Her CDU/CSU conservative alliance would first hold separate talks with the pro-business Free Democrats (FDP) and the left-leaning Greens on that day, before all parties would jointly meet two days later, she said.

Merkel won a fourth term in the September 24 vote but the far-right Alternative for Germany (AfD) poached one million votes from her conservative bloc, leaving her without an obvious coalition to lead Europe's largest economy.

Merkel said in a speech on Saturday that the negotiations with the FDP and Greens would be "difficult", but added: "I hope the coalition will fall into place."

Such an alliance -- which would be unprecedented in Germany at the national level -- has been dubbed the "Jamaica coalition" because the colours of the three parties match the black, yellow and green of the Caribbean country's flag.

On Sunday, the CDU and CSU agreed in 10 hours of talks on a compromise to set a benchmark of 200,000 refugee entries a year, removing a major hurdle before they enter into the wider coalition talks.
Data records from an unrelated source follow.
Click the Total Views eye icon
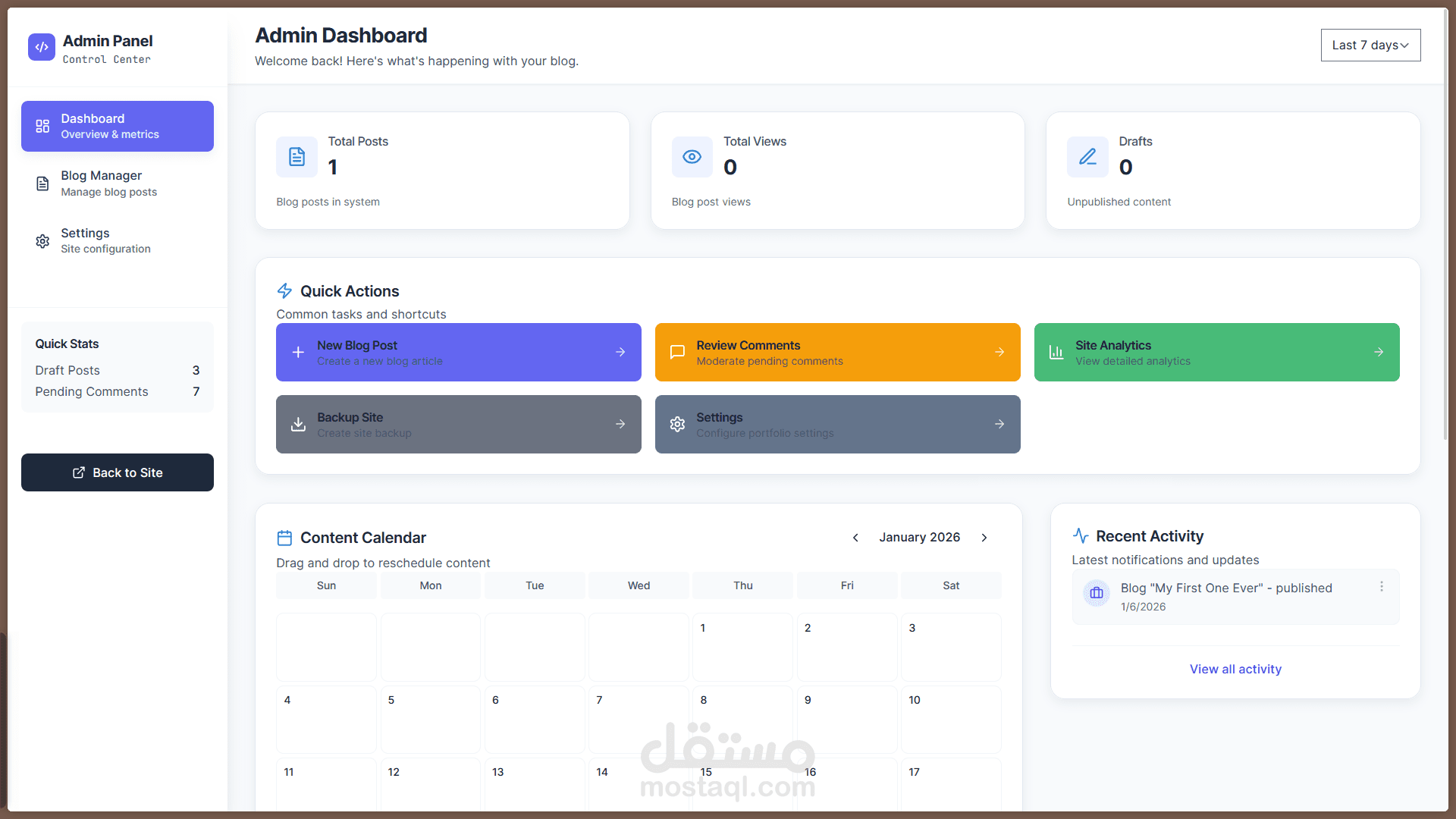 coord(692,157)
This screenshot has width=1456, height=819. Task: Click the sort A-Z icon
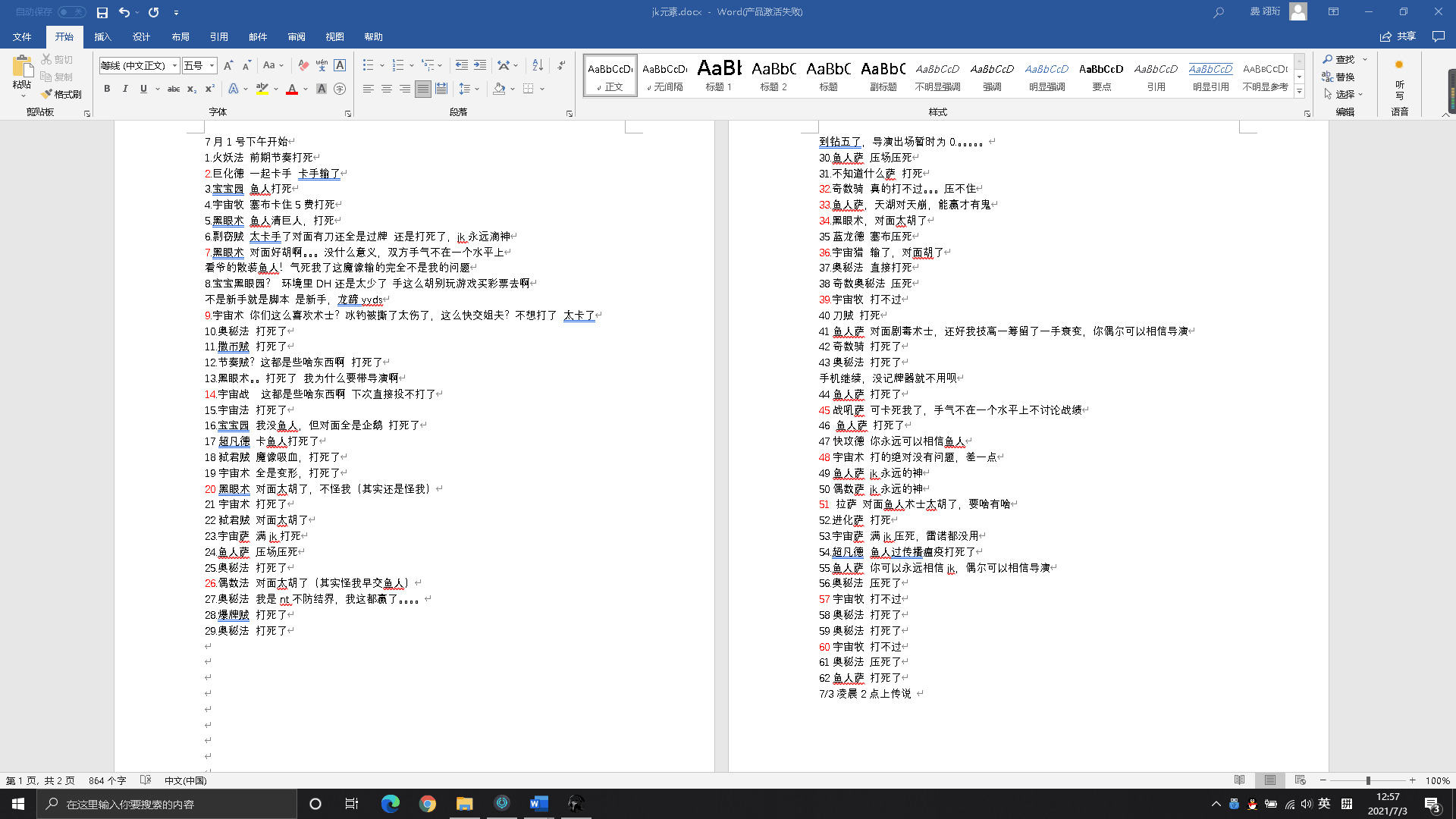pyautogui.click(x=538, y=65)
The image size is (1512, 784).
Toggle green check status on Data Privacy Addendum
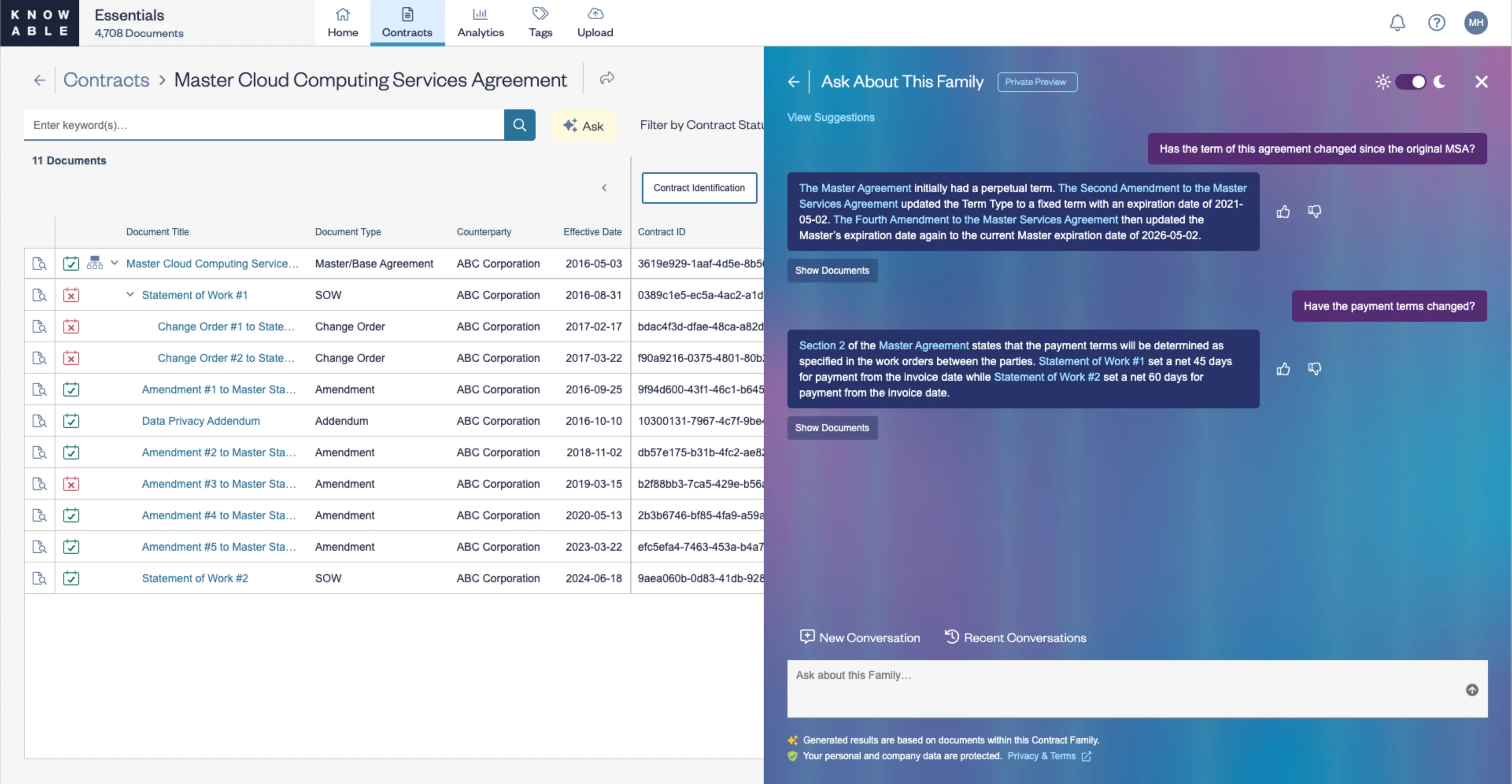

The CDU/CSU bloc scored 33 percent in the September vote, its worst outcome since 1949, while the Social Democrats, Merkel's junior partners for eight years, were crushed with just over 20 percent and vowed to go into opposition.

However, the election marked a breakthrough for the anti-Islam AfD which won 12.6 percent, while the FDP won 10.7 percent and the Greens 8.9 percent.